Source extract:
════════
EX-3.3 4 exhibit33alaskaairgroupinc.htm EX-3.3 Document

RESTATED
CERTIFICATE OF INCORPORATION
OF
ALASKA AIR GROUP, INC.
 
 
Pursuant to Section 245 of the General
Corporation Law of the State of Delaware
 
Alaska Air Group, Inc. (the “corporation”), a corporation organized and existing under the General Corporation Law of the State of Delaware (the “DGCL”), does hereby certify as follows:
FIRST: The name of the corporation is Alaska Air Group, Inc. The corporation was incorporated under the name Alaska Air Group, Inc. by filing of its original Certificate of Incorporation with the Secretary of State of the State of Delaware on March 15, 1985.
SECOND: This Restated Certificate of Incorporation was duly adopted by the Board of Directors of the corporation (the “Board of Directors”) in accordance with the applicable provisions of Section 245 of the DGCL. This Restated Certificate of Incorporation only restates and integrates, and does not further amend, the Certificate of Incorporation as heretofore amended. There is no discrepancy between those provisions and the provisions of this restated certificate.
════════
Problems to solve:
A – Decide whether each statement below agrees with the Alaska Air Group certificate above. Answer yes or no, and quote the deciding words of the certificate exactly. (i) The corporation was first incorporated under a name other than Alaska Air Group, Inc. (ii) The Board of Directors adopted the restated certificate. (iii) The restated certificate makes further amendments to the Certificate of Incorporation.
B – Extend the Alaska Air Group certificate with the next passage after the point where it stops.

Exercise data:
════════
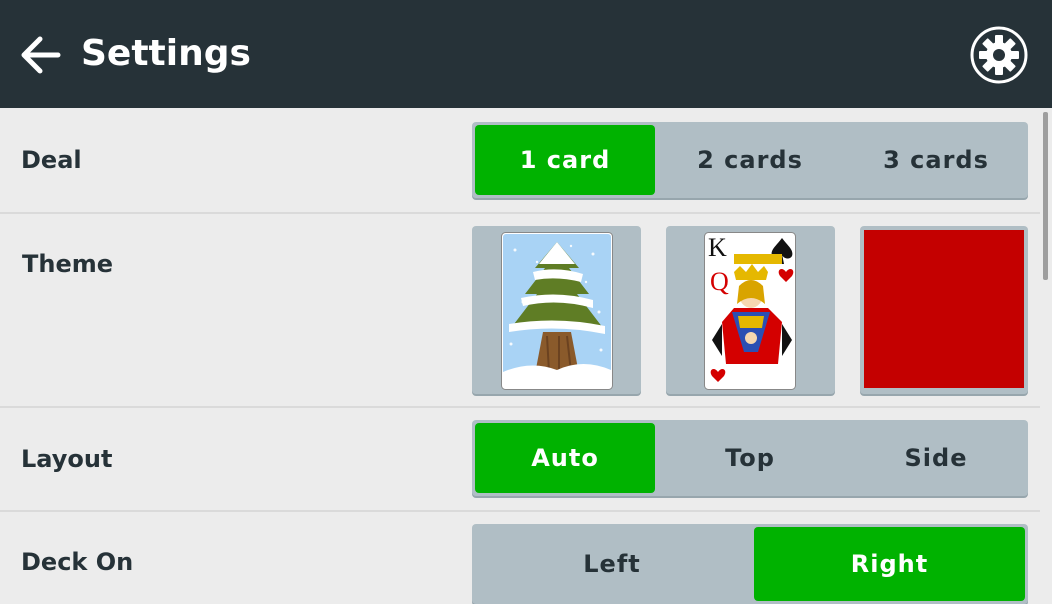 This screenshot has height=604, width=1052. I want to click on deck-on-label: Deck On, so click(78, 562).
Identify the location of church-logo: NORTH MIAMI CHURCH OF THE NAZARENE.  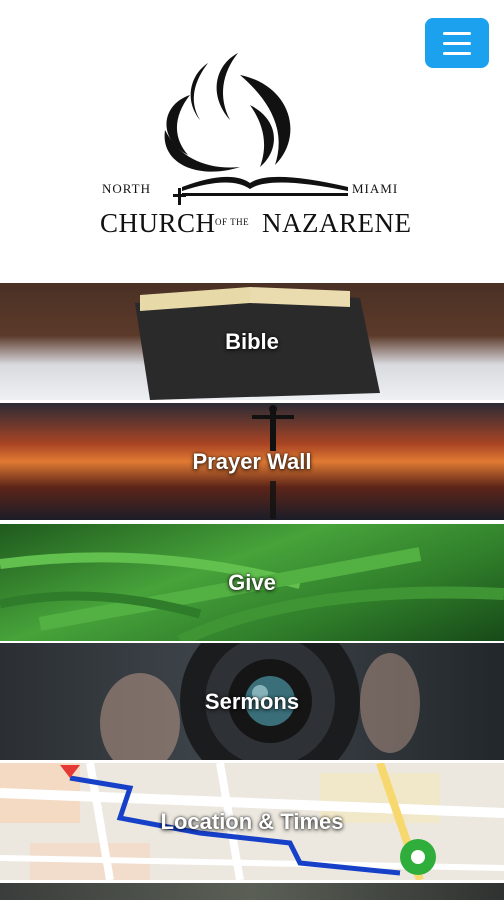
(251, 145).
════════
Answers:
A –
(i) No: "The corporation was incorporated under the name Alaska Air Group, Inc."
(ii) Yes: "This Restated Certificate of Incorporation was duly adopted by the Board of Directors of the corporation"
(iii) No: "only restates and integrates, and does not further amend, the Certificate of Incorporation as heretofore amended"

B –
The text of the certificate of incorporation of the corporation, as heretofore restated, is restated in its entirety as follows:
ARTICLE 1. NAME
The name of this corporation is Alaska Air Group, Inc.
ARTICLE 2. REGISTERED OFFICE AND AGENT
The address of the initial registered office of this corporation is Corporation Service Company, 2711 Centerville Road, Suite 400, Wilmington, County of New Castle, Delaware 19808, and the name of its initial registered agent at such address is Corporation Service Company.
ARTICLE 3. PURPOSES
The purpose of this corporation is to engage in any lawful act or activity for which corporations may be organized under the General Corporation Law of the State of Delaware.



ARTICLE 4. SHARES
4.1    Authorized Capital. The total number of shares of all classes of stock which this corporation shall have authority to issue is 405,000,000 shares, of which 5,000,000 shares shall be preferred stock having a par value of $1.00 per share and 400,000,000 shares shall be common stock having a par value of $1.00 per share.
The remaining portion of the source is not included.